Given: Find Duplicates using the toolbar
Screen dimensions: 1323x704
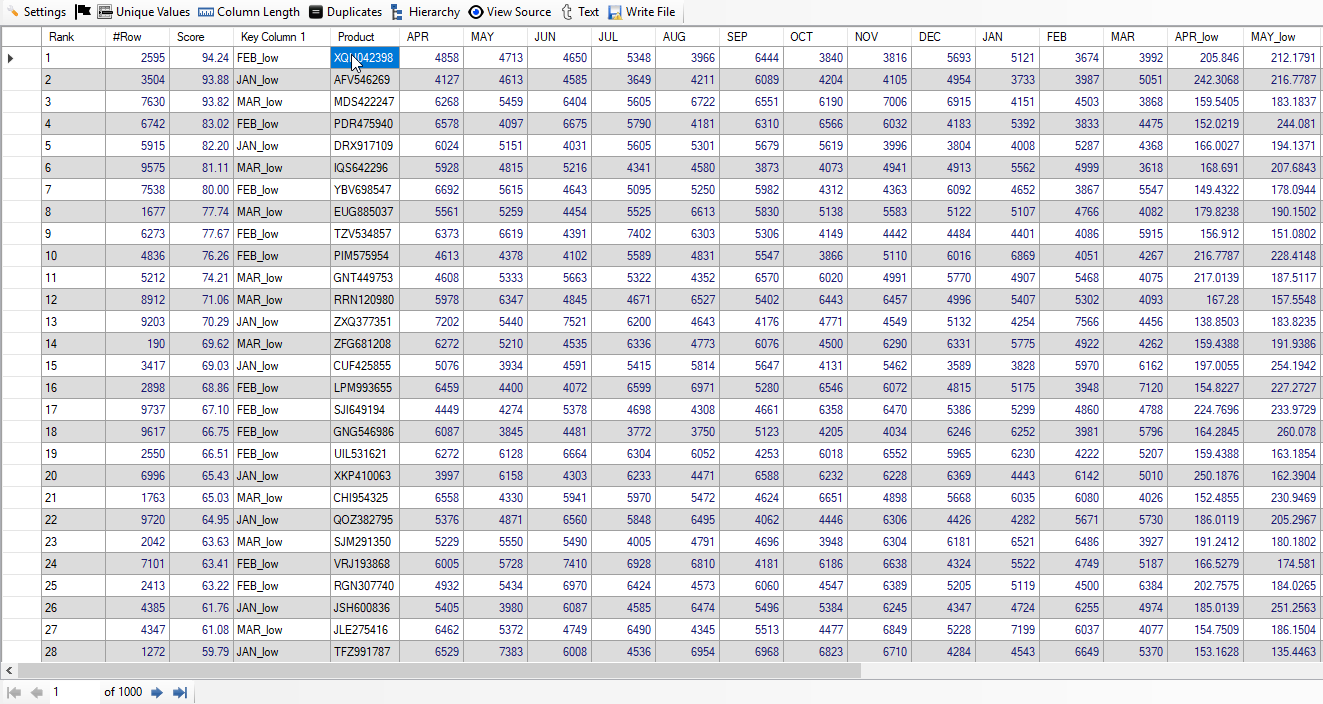Looking at the screenshot, I should [x=345, y=12].
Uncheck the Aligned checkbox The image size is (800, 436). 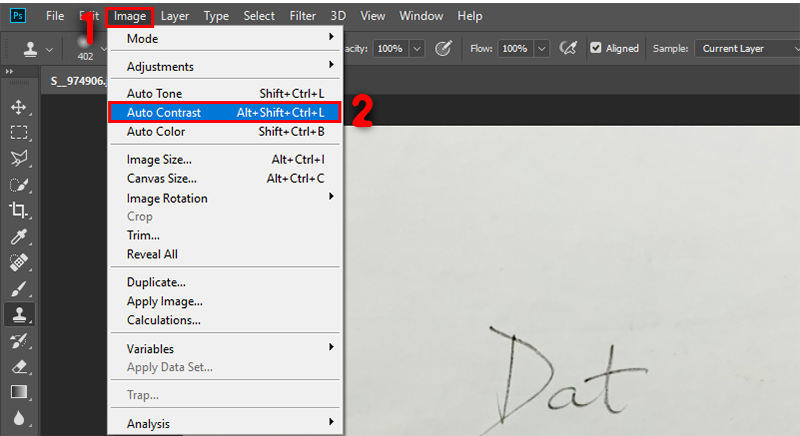596,48
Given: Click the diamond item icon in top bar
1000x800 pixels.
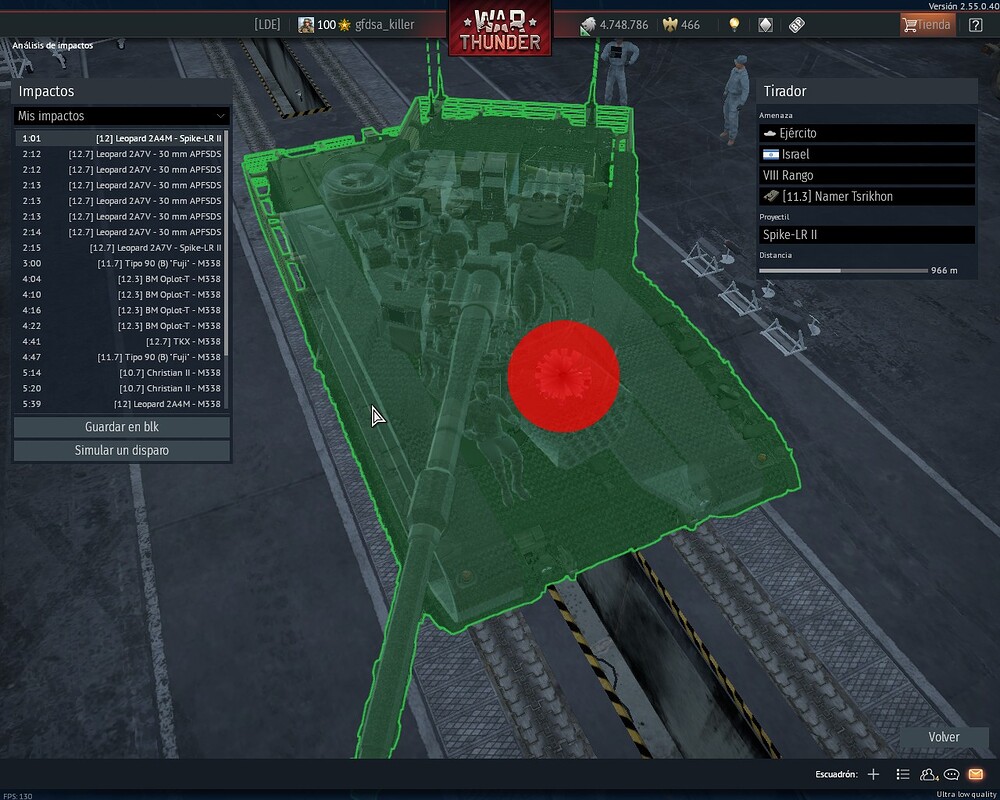Looking at the screenshot, I should (x=765, y=25).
○ ○ ○ ○
Activity ::
How many lines of the listing include the string "Given"? Answer with the number alone.

Result for this task ::
2